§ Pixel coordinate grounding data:
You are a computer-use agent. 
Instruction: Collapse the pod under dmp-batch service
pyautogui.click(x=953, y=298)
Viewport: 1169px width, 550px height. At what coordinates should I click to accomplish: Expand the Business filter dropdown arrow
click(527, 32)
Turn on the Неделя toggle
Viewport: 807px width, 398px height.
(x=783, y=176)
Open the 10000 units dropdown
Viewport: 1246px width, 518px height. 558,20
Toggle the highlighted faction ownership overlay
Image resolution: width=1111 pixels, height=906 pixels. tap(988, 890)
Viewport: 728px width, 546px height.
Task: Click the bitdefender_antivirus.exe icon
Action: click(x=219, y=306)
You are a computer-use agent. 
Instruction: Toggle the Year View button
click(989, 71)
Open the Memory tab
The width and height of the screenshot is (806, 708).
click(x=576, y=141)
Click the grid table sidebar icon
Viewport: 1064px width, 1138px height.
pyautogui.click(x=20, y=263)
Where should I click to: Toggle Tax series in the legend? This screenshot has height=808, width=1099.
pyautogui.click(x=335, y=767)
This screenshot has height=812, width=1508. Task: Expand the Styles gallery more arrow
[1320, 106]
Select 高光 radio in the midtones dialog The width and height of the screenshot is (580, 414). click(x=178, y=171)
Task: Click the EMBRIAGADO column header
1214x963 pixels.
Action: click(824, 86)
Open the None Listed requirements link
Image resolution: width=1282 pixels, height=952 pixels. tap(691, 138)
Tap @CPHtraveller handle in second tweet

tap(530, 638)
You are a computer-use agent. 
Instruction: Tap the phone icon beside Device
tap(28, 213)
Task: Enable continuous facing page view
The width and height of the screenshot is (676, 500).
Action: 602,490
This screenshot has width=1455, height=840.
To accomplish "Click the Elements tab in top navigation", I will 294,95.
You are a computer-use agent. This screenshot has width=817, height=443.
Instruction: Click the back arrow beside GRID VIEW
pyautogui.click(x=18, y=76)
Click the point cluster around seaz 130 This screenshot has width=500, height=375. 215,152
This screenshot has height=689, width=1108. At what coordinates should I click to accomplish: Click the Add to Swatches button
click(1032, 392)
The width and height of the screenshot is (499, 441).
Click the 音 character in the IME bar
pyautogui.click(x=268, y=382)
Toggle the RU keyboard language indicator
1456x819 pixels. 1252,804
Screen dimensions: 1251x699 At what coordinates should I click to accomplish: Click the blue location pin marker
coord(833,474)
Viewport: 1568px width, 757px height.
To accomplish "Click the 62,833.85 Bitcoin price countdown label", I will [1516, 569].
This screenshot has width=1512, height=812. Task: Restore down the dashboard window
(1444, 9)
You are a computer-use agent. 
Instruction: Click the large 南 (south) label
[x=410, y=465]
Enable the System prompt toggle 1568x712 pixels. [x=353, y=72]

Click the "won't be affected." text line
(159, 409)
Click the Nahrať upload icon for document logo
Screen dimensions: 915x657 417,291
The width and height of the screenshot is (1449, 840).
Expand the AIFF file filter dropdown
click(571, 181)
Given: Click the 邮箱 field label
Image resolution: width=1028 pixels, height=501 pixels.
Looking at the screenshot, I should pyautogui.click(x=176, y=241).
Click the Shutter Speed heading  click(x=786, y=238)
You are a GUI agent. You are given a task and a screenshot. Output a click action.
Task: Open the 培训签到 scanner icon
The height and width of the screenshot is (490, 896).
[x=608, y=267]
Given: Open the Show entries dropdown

§ Prompt:
Restating the data word for word is the whole task.

§ Solution below:
You are a computer-use agent. 
Instruction: Collapse the pod under dmp-batch service
pyautogui.click(x=953, y=298)
Viewport: 1169px width, 550px height. At what coordinates should I click to accomplish: Expand the Business filter dropdown arrow
click(527, 32)
Turn on the Неделя toggle
Viewport: 807px width, 398px height.
(x=783, y=176)
Open the 10000 units dropdown
Viewport: 1246px width, 518px height. 558,20
Toggle the highlighted faction ownership overlay
Image resolution: width=1111 pixels, height=906 pixels. tap(988, 890)
Viewport: 728px width, 546px height.
Task: Click the bitdefender_antivirus.exe icon
Action: click(x=219, y=306)
You are a computer-use agent. 
Instruction: Toggle the Year View button
click(989, 71)
Open the Memory tab
The width and height of the screenshot is (806, 708).
click(x=576, y=141)
Click the grid table sidebar icon
Viewport: 1064px width, 1138px height.
pyautogui.click(x=20, y=263)
Where should I click to: Toggle Tax series in the legend? This screenshot has height=808, width=1099.
pyautogui.click(x=335, y=767)
This screenshot has height=812, width=1508. Task: Expand the Styles gallery more arrow
[1320, 106]
Select 高光 radio in the midtones dialog The width and height of the screenshot is (580, 414). click(x=178, y=171)
Task: Click the EMBRIAGADO column header
1214x963 pixels.
Action: click(824, 86)
Open the None Listed requirements link
Image resolution: width=1282 pixels, height=952 pixels. tap(691, 138)
Tap @CPHtraveller handle in second tweet

tap(530, 638)
You are a computer-use agent. 
Instruction: Tap the phone icon beside Device
tap(28, 213)
Task: Enable continuous facing page view
The width and height of the screenshot is (676, 500).
Action: 602,490
This screenshot has width=1455, height=840.
To accomplish "Click the Elements tab in top navigation", I will 294,95.
You are a computer-use agent. This screenshot has width=817, height=443.
Instruction: Click the back arrow beside GRID VIEW
pyautogui.click(x=18, y=76)
Click the point cluster around seaz 130 This screenshot has width=500, height=375. 215,152
This screenshot has height=689, width=1108. At what coordinates should I click to accomplish: Click the Add to Swatches button
click(1032, 392)
The width and height of the screenshot is (499, 441).
Click the 音 character in the IME bar
pyautogui.click(x=268, y=382)
Toggle the RU keyboard language indicator
1456x819 pixels. 1252,804
Screen dimensions: 1251x699 At what coordinates should I click to accomplish: Click the blue location pin marker
coord(833,474)
Viewport: 1568px width, 757px height.
To accomplish "Click the 62,833.85 Bitcoin price countdown label", I will [1516, 569].
This screenshot has width=1512, height=812. Task: Restore down the dashboard window
(1444, 9)
You are a computer-use agent. 
Instruction: Click the large 南 (south) label
[x=410, y=465]
Enable the System prompt toggle 1568x712 pixels. [x=353, y=72]

Click the "won't be affected." text line
(159, 409)
Click the Nahrať upload icon for document logo
Screen dimensions: 915x657 417,291
The width and height of the screenshot is (1449, 840).
Expand the AIFF file filter dropdown
click(571, 181)
Given: Click the 邮箱 field label
Image resolution: width=1028 pixels, height=501 pixels.
Looking at the screenshot, I should pyautogui.click(x=176, y=241).
Click the Shutter Speed heading  click(x=786, y=238)
You are a GUI agent. You are given a task and a screenshot. Output a click action.
Task: Open the 培训签到 scanner icon
The height and width of the screenshot is (490, 896).
[x=608, y=267]
Given: Open the Show entries dropdown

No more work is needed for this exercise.